Europe-Afrique/Accord partenariat économique : un bluff à 6,5 milliards d’euros

Publié le par Oussouf DIAGOLA

Billets de banqueEn réaction à la réponse financière européenne proposant un montant de 6.5 milliards d’euros sur les 9.5 milliards demandés, pour financer le Programme de l’APE pour le développement (Paped) sur 5 ans, les plateformes de la société civile de l’Afrique de l’Ouest dénoncent une tergiversation et un « bluff » européen.

En se contentant de la réponse de la Commission européenne au PAPED, l’Afrique de l’Ouest pourrait courir le risque de s’engager dans l’APE, en faisant le maximum de concessions, en attendant d’hypothétiques financements qui pourraient n’être qu’une coquille bien vide.

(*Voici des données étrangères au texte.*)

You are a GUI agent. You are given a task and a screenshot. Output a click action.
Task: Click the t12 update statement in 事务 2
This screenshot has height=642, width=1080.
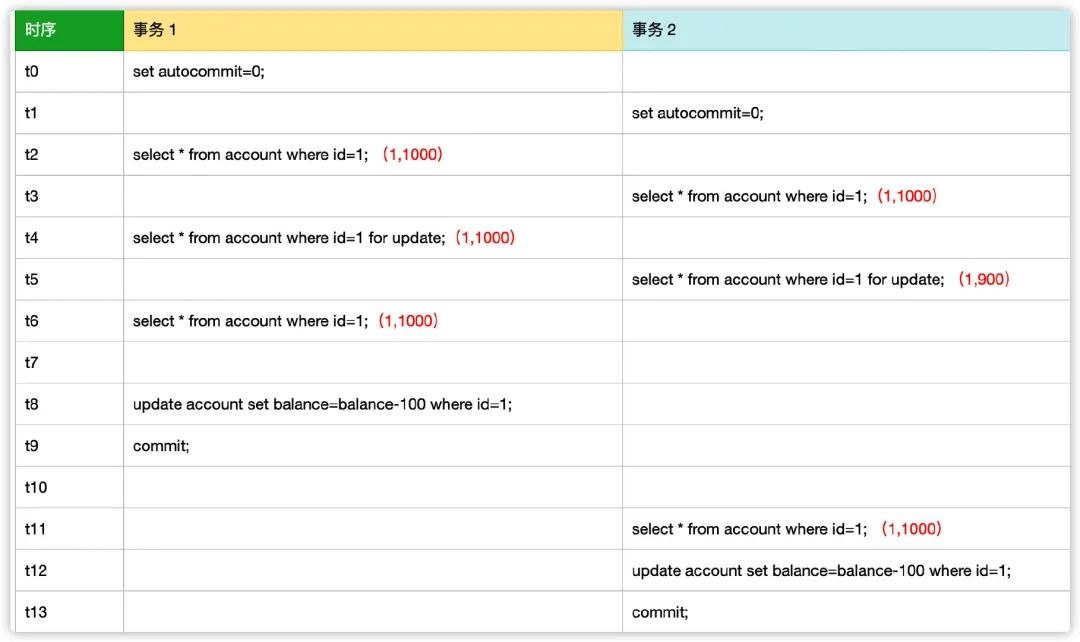pyautogui.click(x=821, y=571)
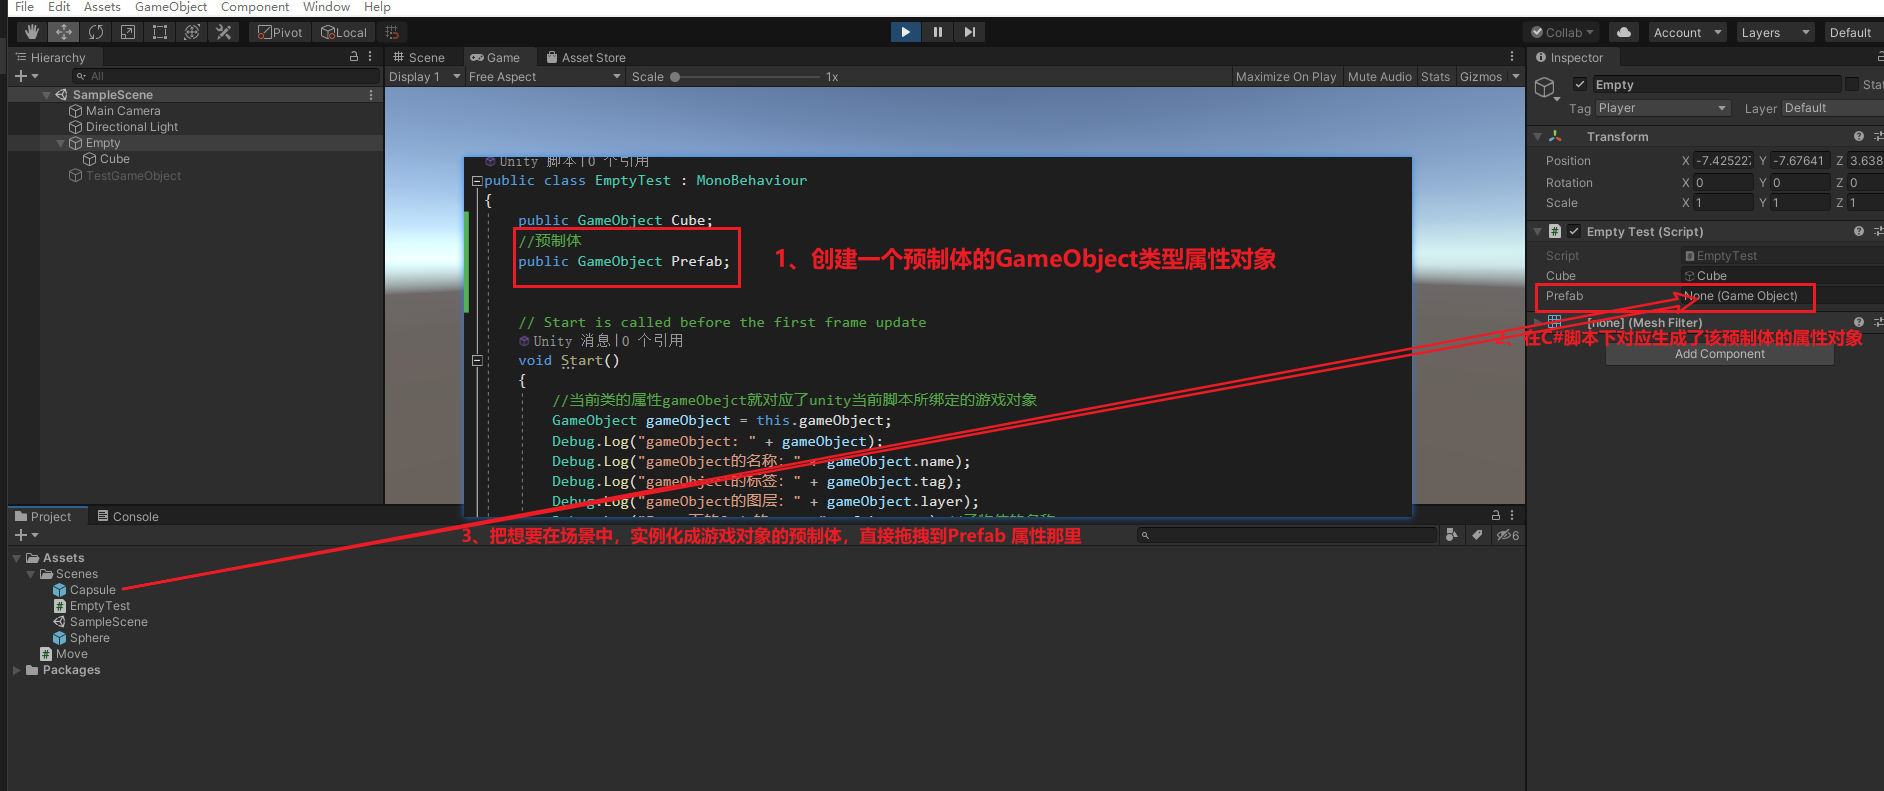
Task: Adjust the Game view Scale slider
Action: coord(676,77)
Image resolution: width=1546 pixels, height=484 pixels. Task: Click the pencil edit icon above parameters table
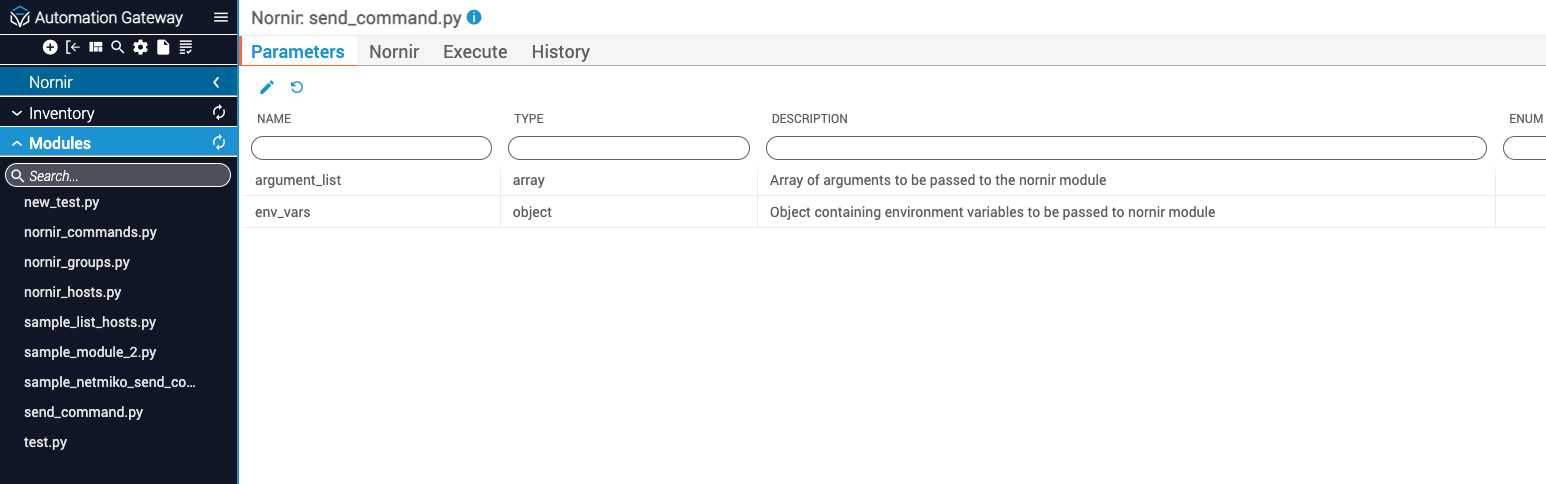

Cette mise en garde lancée par les plateformes de la société civile de l’Afrique de l’Ouest sur l’Accord partenariat économique (APE), se veut une réaction de vigilance qui vise à dénoncer d’une part un manquement à ses engagements de la part de la Commission européenne et d’autre part, une opportunité pour les chefs d’Etat africains de l’Ouest d’exiger plus que des promesses européennes.

Des promesses qui sonnent comme 9.5 Milliards d’euros sur cinq ans pour financer des projets identifiés, dans le but d’élaborer et de conclure un Programme de l’APE pour le développement (PAPED) tel que Chefs d'État de l’Afrique de l’Ouest en ont exprimé la volonté en janvier 2008. Une volonté qui s’est traduite par une méthodologie utilisée par la CEDEAO et jugée « rigoureuse » et la démarche « largement inclusive » de tous les États et les acteurs non étatiques de la région, y compris les représentants des secteurs productifs et même de la Commission européenne qui aurait été, elle-même, largement impliquée dans ces travaux.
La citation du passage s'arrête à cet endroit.